In reviewing interlocutory appeals from the denial of a claim of qualified immunity, we must read the record in favor of the claimant and thus must draw all reasonable factual inferences in his favor. See Estate of Carter v. City of Detroit, 408 F.3d 305, 309-310 (6th Cir.2005). To the extent an argument in this setting merely quibbles with the district court’s factual assessment of the record, we do not have jurisdiction to review it. See Johnson v. Jones, 515 U.S. 304, 319-320, 115 S.Ct. 2151, 132 L.Ed.2d 238 (1995). In this instance, Officer Russ raises several arguments that can only be described as mere challenges to the district court’s reading of the summary-judgment record, and accordingly we do not review them. What remains are the following legal contentions that, even when all factual inferences are drawn in Pillow’s favor, Russ either did not violate a constitutional right or did not violate a clearly established constitutional right.

A.

Was the traffic stop an unreasonable seizure? No. “A police officer legally may stop a car when he has probable cause to believe that a civil traffic violation has occurred.” United States v. Blair, 524 F.3d 740, 748 (6th Cir.2008). And Tenn. Code Ann. § 55-8-193(a) makes it a misdemeanor for any person to operate a “sound amplification system ... from within the motor vehicle so that the sound is plainly audible at a distance of fifty (50) or more feet from the vehicle.” Pillow admits that Russ was more than 50 feet away when he first heard loud music coming from Pillow’s car. On these facts, Russ had probable cause to believe that Pillow was violating the excessive-noise statute, entitling him to qualified immunity from a claim that the traffic stop itself violated Pillow’s constitutional rights.

B.

Was the dog sniff of the exterior of Pillow’s vehicle an unreasonable search? *350 No.

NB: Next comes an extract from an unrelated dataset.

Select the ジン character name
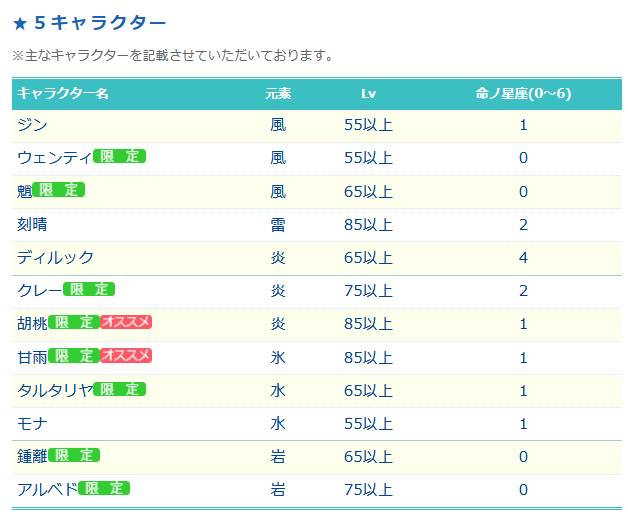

So long as the police have not unreasonably extended the length of a stop beyond the time necessary to write a ticket and conduct ordinary inquiries incident to the stop, “[a] dog sniff conducted during a concededly lawful traffic stop that reveals no information other than the location of a substance that no individual has any right to possess does not violate the Fourth Amendment.” Illinois v. Caballes, 543 U.S. 405, 410, 125 S.Ct. 834, 160 L.Ed.2d 842 (2005); cf. United States v. Wellman, 185 F.3d 651, 656 (6th Cir.1999).